Saved entries
****************************************
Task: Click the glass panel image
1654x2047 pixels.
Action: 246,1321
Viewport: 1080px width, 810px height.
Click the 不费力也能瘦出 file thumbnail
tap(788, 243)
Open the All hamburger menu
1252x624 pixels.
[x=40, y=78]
****************************************
Problem details
Nothing in the entries should be skipped. Output them all exactly.

Answer area
Task: Click the glass panel image
1654x2047 pixels.
Action: 246,1321
Viewport: 1080px width, 810px height.
Click the 不费力也能瘦出 file thumbnail
tap(788, 243)
Open the All hamburger menu
1252x624 pixels.
[x=40, y=78]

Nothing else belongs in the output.